What is required: Count the lines in the entries below that contain the word "arrow". Give only the number.

Stored data:

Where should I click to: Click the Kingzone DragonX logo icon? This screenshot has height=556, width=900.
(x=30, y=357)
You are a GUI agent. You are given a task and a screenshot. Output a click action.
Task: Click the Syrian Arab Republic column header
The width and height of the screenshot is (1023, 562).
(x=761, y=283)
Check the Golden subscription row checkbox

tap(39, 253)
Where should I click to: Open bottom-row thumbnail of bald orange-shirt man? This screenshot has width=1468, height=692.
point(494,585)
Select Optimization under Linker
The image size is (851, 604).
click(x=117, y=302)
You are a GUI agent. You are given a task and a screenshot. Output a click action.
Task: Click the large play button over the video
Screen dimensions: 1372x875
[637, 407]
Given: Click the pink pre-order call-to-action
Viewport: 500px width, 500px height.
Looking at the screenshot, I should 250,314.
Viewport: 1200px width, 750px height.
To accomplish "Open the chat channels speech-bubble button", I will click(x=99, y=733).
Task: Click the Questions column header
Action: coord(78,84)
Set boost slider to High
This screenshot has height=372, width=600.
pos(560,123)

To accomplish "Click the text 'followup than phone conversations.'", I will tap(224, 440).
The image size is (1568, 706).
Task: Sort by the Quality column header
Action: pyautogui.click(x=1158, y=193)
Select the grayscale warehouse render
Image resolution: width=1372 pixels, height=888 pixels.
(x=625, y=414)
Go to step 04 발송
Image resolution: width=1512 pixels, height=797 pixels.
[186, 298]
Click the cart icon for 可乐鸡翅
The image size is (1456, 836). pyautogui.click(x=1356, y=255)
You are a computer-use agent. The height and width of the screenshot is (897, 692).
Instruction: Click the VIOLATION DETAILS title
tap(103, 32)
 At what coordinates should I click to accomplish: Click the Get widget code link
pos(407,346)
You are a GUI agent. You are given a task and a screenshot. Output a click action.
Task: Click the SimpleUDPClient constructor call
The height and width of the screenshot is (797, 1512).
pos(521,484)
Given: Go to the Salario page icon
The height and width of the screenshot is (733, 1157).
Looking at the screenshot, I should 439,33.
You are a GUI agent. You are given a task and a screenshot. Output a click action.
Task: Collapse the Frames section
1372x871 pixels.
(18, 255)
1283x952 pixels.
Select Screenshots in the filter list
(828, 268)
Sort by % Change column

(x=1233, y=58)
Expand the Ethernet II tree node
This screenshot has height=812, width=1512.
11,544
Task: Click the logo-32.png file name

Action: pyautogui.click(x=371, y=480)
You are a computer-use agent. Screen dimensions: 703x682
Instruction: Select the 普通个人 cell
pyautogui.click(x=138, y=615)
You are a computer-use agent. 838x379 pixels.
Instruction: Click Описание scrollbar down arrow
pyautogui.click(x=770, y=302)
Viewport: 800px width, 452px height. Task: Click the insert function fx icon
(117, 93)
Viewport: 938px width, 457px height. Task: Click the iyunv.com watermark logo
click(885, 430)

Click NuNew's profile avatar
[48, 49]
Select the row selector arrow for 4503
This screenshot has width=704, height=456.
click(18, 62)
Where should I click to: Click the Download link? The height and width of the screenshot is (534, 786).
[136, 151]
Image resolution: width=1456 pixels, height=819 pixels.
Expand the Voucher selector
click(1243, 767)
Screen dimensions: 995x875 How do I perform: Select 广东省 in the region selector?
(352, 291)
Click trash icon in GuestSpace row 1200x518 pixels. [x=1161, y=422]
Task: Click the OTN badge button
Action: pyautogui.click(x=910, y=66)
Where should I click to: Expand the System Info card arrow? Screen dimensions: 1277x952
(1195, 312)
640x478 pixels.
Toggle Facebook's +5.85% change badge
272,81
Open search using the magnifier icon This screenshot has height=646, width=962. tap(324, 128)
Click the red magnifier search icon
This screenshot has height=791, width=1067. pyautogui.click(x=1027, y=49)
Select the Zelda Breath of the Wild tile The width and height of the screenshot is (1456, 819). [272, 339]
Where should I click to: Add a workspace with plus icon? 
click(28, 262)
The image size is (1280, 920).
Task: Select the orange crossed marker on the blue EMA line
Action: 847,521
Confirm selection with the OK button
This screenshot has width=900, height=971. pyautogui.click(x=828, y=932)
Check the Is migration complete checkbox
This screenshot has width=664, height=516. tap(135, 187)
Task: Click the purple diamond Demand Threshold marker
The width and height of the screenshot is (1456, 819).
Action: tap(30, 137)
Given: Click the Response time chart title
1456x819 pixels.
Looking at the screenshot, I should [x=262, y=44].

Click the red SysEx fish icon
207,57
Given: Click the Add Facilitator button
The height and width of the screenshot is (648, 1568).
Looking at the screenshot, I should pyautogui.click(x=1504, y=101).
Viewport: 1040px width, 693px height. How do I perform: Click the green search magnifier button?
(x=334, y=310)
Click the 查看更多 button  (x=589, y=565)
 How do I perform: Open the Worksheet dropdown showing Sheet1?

Complete answer: 3